Tell Us About Your Career

Before I talk about myself, let me say this: The Y is a place that attracts special people who want to “give back” to their communities. And the Y gives those people a lot of responsibility, trust and support to do the right things and also to try new things.

I was a single mother when I got my first job in the YMCA, and I barely knew what the Y was. The year was 1972, and I answered an ad placed by the Y in Providence, Rhode Island. I got the job as an Administrative Assistant in the accounting department.

Then the Assistant to the CEO left and I moved to that job. Part of my responsibilities pertained to HR (Personnel, back then). At some point the Y created a position called Personnel Director, and as the first one in that position it was up to me to create some structure where previously there had been very little.

After 10 years with the Y in Rhode Island, I moved to Chicago and worked for Y-USA at the Training Center, based at O’Hare airport. Following that gig I spent 10 years at the YMCA of Greater New York in Training & Development. My last 3 years were at the YMCA of Eastern Union County, in New Jersey. So you could say the Y gave me an opportunity to move around the Northeast a bit.

How was the transition to retirement?

I had grown up in Rhode Island and spent lots of time on the Cape (Cape Cod that is).
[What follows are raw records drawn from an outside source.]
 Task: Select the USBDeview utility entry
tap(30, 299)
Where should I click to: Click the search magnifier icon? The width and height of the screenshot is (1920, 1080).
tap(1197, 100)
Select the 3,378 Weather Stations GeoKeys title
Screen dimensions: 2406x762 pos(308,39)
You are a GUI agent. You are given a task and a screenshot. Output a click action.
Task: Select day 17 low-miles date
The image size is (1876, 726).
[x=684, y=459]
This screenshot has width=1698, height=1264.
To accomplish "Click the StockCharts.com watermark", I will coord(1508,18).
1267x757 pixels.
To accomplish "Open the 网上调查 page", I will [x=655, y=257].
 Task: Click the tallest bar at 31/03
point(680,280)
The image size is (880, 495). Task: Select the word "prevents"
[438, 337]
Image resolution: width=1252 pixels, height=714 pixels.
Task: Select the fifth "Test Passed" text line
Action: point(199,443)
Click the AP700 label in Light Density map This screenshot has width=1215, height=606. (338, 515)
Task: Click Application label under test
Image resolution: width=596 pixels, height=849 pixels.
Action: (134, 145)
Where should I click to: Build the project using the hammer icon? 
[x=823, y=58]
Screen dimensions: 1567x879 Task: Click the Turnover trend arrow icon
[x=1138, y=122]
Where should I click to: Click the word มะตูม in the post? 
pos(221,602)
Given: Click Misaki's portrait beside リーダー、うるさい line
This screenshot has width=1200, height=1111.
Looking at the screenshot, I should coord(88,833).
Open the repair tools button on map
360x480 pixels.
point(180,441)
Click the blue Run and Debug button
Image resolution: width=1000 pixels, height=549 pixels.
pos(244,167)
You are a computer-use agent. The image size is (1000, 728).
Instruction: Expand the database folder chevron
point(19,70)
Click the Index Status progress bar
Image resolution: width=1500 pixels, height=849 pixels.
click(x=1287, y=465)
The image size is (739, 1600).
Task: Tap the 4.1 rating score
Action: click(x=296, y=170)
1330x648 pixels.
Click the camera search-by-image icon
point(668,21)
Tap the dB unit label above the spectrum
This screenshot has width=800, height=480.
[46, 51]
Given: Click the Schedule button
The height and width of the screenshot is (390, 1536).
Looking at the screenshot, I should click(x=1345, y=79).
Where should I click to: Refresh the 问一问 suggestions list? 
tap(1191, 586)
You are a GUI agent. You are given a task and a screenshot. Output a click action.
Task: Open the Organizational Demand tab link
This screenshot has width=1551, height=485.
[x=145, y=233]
So along with my partner Sy (who’s a retired Y-guy, from Massachusetts) we decided to live somewhere in New England within a 300 mile radius of Rhode Island. The Cape was in that target area, so we bought some property in South Dennis. The Cape is just beautiful, and every year we host an extended July 4th gathering for our friends. It’s more than just one cookout.

Most people need to learn how to retire, because all of a sudden, all of their routines are gone. Retirement isn’t a vacation; it is what we make of it. Personally, when I first retired I played tennis — a lot. It provided me with a new routine and put me in touch with lots of great people. When I was 72 I went to the USTA Senior Tennis Championships with my club team. That was a great experience!

tell us about the process of saving for retirement

Well, since I was in HR for the better part of my Y career, I was the person telling everyone else that they should save for retirement. Personally, I saved what I could when I could. But remember, I was a single mother, so sometimes things were tight financially.

If You Could Give One Piece Of Advice To Current YMCA Staff
About Saving And Planning For Retirement, What Would It Be?

It’s important for YMCA staff to consider that they will live a good long life, and during that time they will need to support themselves. So, save a little extra but also live life now. Be in the moment. You can do both!